Pamela Dorman Books, July 21
Romantasy
A Forsaken Prophecy
by Stacey McEwan
This sequel to “A Forbidden Alchemy,” one of our favorite hidden gems of last year, drops readers back into a raging civil war between the magically gifted, privileged Artisans and the exploited, working class Craftsmen. Nina, an earth magician, and Patrick, a rebel leader and the last living alchemist, must grapple with the cost of Nina’s recent betrayal and the irresistible pull of their connection as they set off on a quest that could end the war.
Saga Press, July 21
Western
Yellow Pine
by Claire Vaye Watkins
The third novel by the author of “Gold Fame Citrus” and “I Love You But I’ve Chosen Darkness” is narrated by Rose, a divorced and grieving mother living mostly alone in a remote stretch of desert on the California-Nevada border. In this tale of climate collapse and green energy disillusionment, Rose hopes against hope that the love of her life will finally commit to her — while also lamenting the destruction of the planet generally, and a 5,000-acre endangered tortoise habitat in the particular.
Riverhead, July 21
History
Country of Lords
by Kim Phillips-Fein
As America, gearing up for its 250th birthday, celebrates the promises of liberty and equality enshrined in its founding documents, Phillips-Fein examines a less glorious “shadow tradition” embodied by an influential roster of “natural aristocrats,” social Darwinists, technocrats and proponents of race-based intelligence — passionate believers in “the necessity, inevitability and desirability of extreme inequality.”
Norton, July 21
Historical Fantasy
Fishbone Cinderella
by Elizabeth Lim
Inspired by Chinese folklore, Lim’s multigenerational novel follows Marigold, a medical student in 1980s San Francisco whose mother, Helen, has an inconvenient habit of vanishing; one day soon, Marigold worries, she may disappear for good. To understand this strange power and save her mom, she must untangle a web of secrets that extends to her mother’s childhood in 1940s China, and the Japanese invasion that changed the course of Helen’s life.
Del Rey, July 28
Memoir
All That’s Unseen
by Emilee Hackney
In this debut memoir, Hackney, an eighth-generation Appalachian, recounts her journey from the rugged hollers of rural coal-country Virginia to Harvard University — a destination that seems all the more unlikely given her engagement, while still in high school, to a member of a local Pentecostal church who imposes a severe form of “domestic discipline” that requires her near-total submission.
Penguin Press, July 28
History
Liberation Summer
by Micki McElya
This lively history chronicles second-wave feminism through a novel lens: the politics of beauty.
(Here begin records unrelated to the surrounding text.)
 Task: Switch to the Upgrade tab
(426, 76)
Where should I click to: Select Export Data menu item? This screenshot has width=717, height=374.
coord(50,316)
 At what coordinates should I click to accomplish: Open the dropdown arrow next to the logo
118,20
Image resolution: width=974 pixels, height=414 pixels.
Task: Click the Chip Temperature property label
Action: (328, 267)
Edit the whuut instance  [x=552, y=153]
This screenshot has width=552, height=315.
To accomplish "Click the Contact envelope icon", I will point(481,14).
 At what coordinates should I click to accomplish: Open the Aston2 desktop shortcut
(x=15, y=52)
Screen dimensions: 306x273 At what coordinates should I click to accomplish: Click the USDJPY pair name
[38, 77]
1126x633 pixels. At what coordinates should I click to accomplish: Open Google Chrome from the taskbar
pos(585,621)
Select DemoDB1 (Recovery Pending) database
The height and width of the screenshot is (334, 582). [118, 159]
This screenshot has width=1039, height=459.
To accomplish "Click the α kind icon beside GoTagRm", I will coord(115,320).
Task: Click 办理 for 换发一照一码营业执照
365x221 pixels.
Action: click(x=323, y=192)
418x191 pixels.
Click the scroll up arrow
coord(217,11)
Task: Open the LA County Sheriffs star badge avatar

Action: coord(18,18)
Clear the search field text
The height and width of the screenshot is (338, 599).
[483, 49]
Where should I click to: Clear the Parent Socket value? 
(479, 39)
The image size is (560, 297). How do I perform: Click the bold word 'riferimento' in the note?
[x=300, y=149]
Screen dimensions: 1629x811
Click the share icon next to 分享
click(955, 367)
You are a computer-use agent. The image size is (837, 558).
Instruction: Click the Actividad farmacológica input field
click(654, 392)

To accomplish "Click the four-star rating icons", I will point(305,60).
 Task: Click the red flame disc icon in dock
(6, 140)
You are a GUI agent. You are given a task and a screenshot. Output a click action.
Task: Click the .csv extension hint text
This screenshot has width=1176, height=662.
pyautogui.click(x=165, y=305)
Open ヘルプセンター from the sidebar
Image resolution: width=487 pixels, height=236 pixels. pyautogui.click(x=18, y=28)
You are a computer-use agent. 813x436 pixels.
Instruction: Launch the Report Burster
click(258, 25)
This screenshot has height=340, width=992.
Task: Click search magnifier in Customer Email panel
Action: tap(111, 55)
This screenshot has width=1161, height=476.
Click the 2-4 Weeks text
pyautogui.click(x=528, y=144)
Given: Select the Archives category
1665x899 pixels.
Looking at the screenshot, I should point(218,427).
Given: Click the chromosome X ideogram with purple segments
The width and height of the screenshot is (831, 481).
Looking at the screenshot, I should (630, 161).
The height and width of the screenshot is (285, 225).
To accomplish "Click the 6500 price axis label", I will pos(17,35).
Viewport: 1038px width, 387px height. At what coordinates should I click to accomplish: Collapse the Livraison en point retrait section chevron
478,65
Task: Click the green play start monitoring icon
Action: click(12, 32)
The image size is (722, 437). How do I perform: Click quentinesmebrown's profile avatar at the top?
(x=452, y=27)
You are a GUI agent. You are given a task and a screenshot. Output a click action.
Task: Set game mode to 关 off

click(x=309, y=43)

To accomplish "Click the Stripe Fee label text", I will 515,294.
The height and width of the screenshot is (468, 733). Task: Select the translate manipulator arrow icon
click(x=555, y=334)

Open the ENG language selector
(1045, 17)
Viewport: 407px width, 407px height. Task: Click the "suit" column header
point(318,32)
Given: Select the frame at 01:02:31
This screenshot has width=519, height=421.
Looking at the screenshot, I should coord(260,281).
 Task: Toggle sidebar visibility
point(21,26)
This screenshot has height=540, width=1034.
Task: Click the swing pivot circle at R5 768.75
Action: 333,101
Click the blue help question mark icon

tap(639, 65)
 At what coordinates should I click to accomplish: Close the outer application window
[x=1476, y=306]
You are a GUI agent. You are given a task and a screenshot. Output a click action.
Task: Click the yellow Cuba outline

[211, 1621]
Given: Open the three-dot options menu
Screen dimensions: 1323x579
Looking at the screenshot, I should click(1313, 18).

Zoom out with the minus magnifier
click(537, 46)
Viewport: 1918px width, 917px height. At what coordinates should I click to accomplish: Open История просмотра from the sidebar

Assembling a diverse cast of activists, McElya considers some of the movement’s key events — including protests against the Miss America pageant and the staging of the first Miss Black America contest in 1968 — to highlight the ambitions, conflicts and contradictions among women who, while fighting for equality, continued to be judged, and to judge one another, according to conventional standards of beauty.